I'm running on native linux/vulkan with a GeForce RTX 2070. Relevant log section below:
2020-07-04T21:15:22Z INFO wgpu_core::device] Create buffer BufferDescriptor { label: 0x55d58dd3d080, size: 805306368, usage: VERTEX | STORAGE, mapped_at_creation: false } with ID PhantomData
[2020-07-04T21:15:22Z INFO wgpu_core::device] Created buffer (3, 1, Vulkan) with BufferDescriptor { label: 0x55d58dd3d080, size: 805306368, usage: VERTEX | STORAGE, mapped_at_creation: false }
That's unexpected. Than you for reporting!
I guess the next step here would be to take a Vulkan API trace/capture and double-check how much memory we allocate.
Is this what you mean? https://gist.github.com/bch29/3f64e9f3051a51ec243d1e28ab7ca576
If not could you provide some guidance on how to get the data you need?
Thank you, that's the wgpu API trace.
What I'm talking about is the lower-level one - from Vulkan. See https://vulkan.lunarg.com/doc/view/1.2.135.0/windows/trace_tools.html for vkTrace. There was a new tool from LunarG now as well - https://github.com/LunarG/gfxreconstruct
Finally, taking a capture with https://renderdoc.org/ would also help.
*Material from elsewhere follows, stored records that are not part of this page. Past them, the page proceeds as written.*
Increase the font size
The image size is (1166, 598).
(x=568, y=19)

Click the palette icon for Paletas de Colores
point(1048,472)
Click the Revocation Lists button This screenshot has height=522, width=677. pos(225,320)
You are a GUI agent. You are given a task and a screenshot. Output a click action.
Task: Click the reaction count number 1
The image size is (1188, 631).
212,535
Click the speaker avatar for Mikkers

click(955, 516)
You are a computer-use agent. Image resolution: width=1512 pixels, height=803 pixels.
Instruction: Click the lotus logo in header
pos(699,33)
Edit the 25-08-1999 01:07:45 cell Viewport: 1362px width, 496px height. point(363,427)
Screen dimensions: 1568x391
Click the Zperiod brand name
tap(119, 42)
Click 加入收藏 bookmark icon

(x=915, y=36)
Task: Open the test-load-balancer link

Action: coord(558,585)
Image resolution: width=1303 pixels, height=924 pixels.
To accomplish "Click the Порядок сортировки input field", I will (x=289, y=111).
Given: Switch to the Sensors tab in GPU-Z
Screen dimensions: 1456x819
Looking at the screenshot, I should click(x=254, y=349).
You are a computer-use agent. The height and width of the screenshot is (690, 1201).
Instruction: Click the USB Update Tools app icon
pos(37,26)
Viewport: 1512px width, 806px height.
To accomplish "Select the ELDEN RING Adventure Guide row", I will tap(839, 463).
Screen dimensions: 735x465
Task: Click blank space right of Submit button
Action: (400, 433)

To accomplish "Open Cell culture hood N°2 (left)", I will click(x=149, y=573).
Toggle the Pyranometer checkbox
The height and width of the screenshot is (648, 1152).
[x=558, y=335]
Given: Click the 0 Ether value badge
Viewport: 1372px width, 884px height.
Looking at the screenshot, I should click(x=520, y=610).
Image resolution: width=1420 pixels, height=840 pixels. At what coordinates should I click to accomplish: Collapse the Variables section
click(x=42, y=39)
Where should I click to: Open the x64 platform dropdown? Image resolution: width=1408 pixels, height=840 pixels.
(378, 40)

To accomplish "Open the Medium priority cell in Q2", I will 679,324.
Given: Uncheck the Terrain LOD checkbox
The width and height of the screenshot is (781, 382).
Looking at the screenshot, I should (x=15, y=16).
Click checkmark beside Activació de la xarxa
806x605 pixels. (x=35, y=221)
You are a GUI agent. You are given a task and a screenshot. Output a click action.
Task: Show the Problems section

Here's the vkTrace and WGPU trace from a new run. This time the buffers I use should be ~224MB but instead the NVIDIA app reports ~1600. It seems like these buffers are using exactly 8 times as much memory as necessary actually.
trace.zip
@bch29 sorry for not getting back to you. I was trying to setup vktrace, but it turns out to be quite painful :(
Anyhow, I'm able to reproduce this rather trivially, and I see what the issue is. Working on a fix in gfx-extras.
Great to hear, thank you.
As of the fix, the situation has improved a lot but I am still seeing more VRAM utilization than I expect. Previously it was 8x, now it's 2x.
@bch29 that is correct, now it's 2x. It's only the case where you have one large allocation that is a big outlier, it's not a general "wgpu consumes 2x of VRAM". More work will need to follow to make this even better.
Makes sense, thank you for explaining.